The appalling evidence of extrajudicial executions, torture, and indiscriminate shelling of homes, apartment buildings, hospitals, and shelters that has emerged from the Kyiv suburb of Bucha and from the outskirts of Chernihiv, Kharkiv, and Sumy gives weight and urgency to the accusation that Putin is a war criminal.
Yet the US has been, for far too long, fatally ambivalent about war crimes. Its own history of moral evasiveness threatens to make the accusation that Putin and his forces have committed them systematically in Ukraine seem more like a useful weapon against an enemy than an assertion of universal principle. It also undermines the very institution that might eventually bring Putin and his subordinates to justice: the International Criminal Court (ICC).
There have long been two ways of thinking about the prosecution of war crimes. One is that it is a universal duty. Since human beings have equal rights, violations of those rights must be prosecuted regardless of the nationality or political persuasion of the perpetrators. The other is that the right to identify individuals as war criminals and punish them for their deeds is really just one of the spoils of victory.

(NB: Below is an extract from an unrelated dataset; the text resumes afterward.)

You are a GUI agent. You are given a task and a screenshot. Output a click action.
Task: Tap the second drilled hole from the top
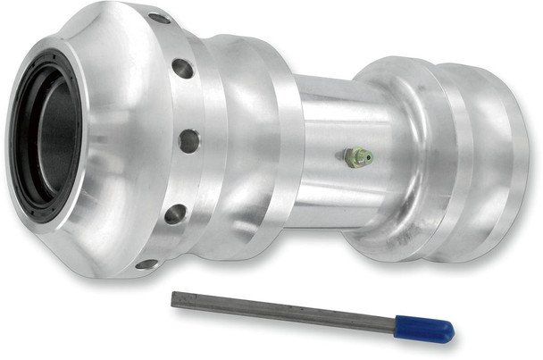coord(182,67)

It is the winner’s prerogative—a political choice rather than a moral imperative.
Even during World War II, and in the midst of a learned discussion about what to do with the Nazi leadership after the war, the American Society of International Law heard from Charles Warren, a former US assistant attorney general and a Pulitzer Prize–winning historian of the Supreme Court, that “the right to punish [war criminals] is not a right conferred upon victorious belligerents by international law, but it flows from the fact of victory.” Warren quoted with approval another eminent American authority, James Wilford Garner, who had written that “it is simply a question of policy and expediency, to be exercised by the victorious belligerent or not.” “In other words,” Warren added, “the question is purely political and military; it should not be treated as a judicial one or as arising from international law.” As the Polish lawyer Manfred Lachs, whose Jewish family had been murdered by the Nazis, wrote in 1945, this idea that the prosecution of war crimes is “a matter of political expediency” would make international law “the servant of politics” and “a flexible instrument in the hands of politicians.”